The roots of 1:35 as a military modelling scale lie in early motorized plastic tank kits. To accommodate electric motors and gearboxes, these models needed to be made in a larger scale. There were many companies making such tanks, but it was Tamiya's example that made 1:35 a de facto standard.
After the success of the Panther, I thought it would be a good idea for us to produce other tanks from different countries in the same scale. I measured the Panther and it turned out to be about 1/35 of the size of the original. This size had been chosen simply because it would accommodate a couple of B-type batteries. Tamiya's 1/35 series tanks eventually got to be known around the world, but this is the slightly haphazard origin of their rather awkward scale.
Early kits in the scale, built around bulky motorization components, often sacrificed scale appearance and detail, but their large size and potential for intricate superdetailing appealed to hobbyists.
Over the years, kits have become more and more detailed and accurate, and nowadays there is a whole industry in 1:35 dedicated to offering aftermarket detail parts for kits. After a new kit is released, companies like Aber and Eduard usually make detail sets available for it, allowing modellers to replace kit parts with more accurate photoetched alternatives.

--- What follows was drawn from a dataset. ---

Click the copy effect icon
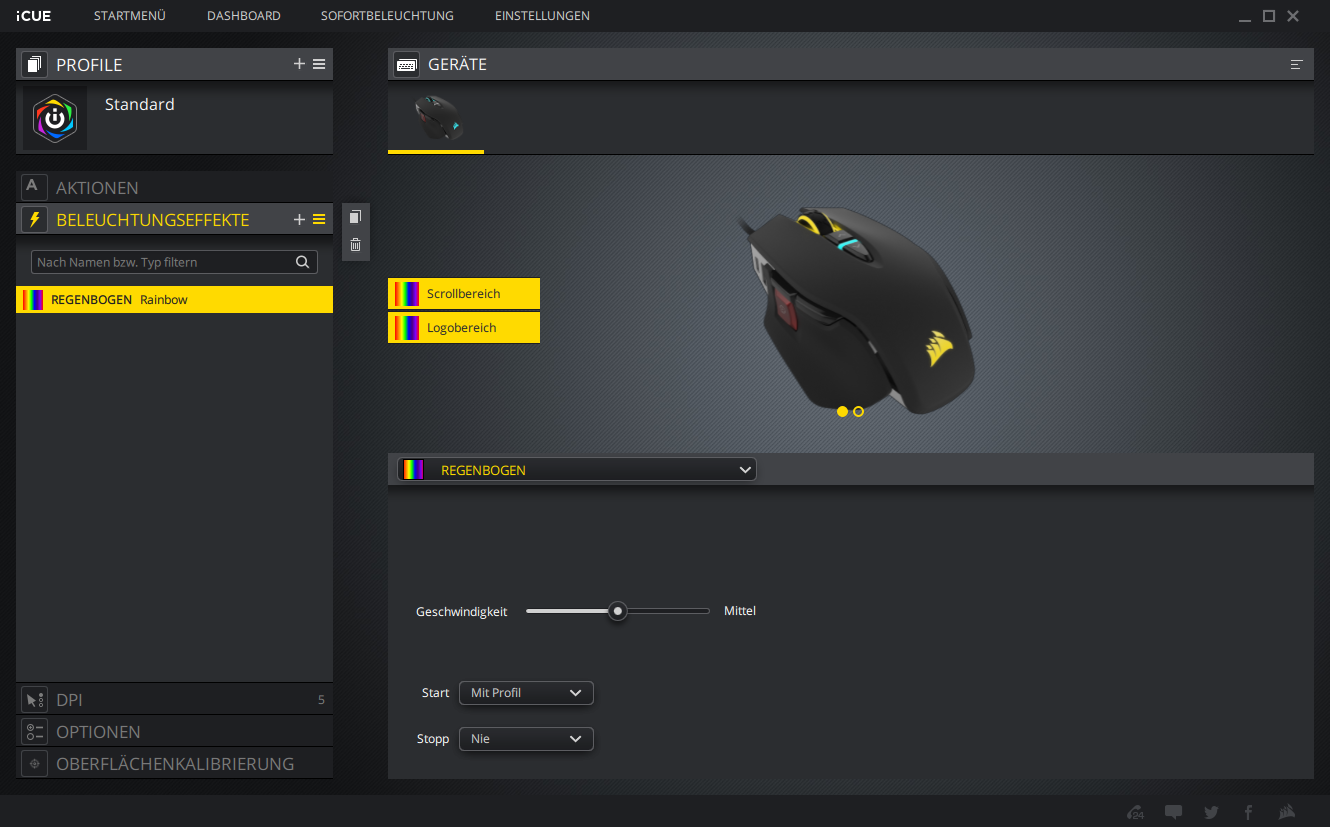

In terms of model range, 1:35 is typically limited to military land vehicles and figures. Some helicopter kits also exist in the scale, whereas large airplane kits are more commonly done in 1:32 scale. In recent years, there have been some aeroplane releases in 1:35 as well, typically of vehicles operating in close contact with ground forces, such as the Fieseler Storch liaison aircraft or the Horsa glider. The figures are usually designed to go with the AFV's though, and are largely based around World War II. World War I figures are unusual and pre-1914 figures are very rare indeed.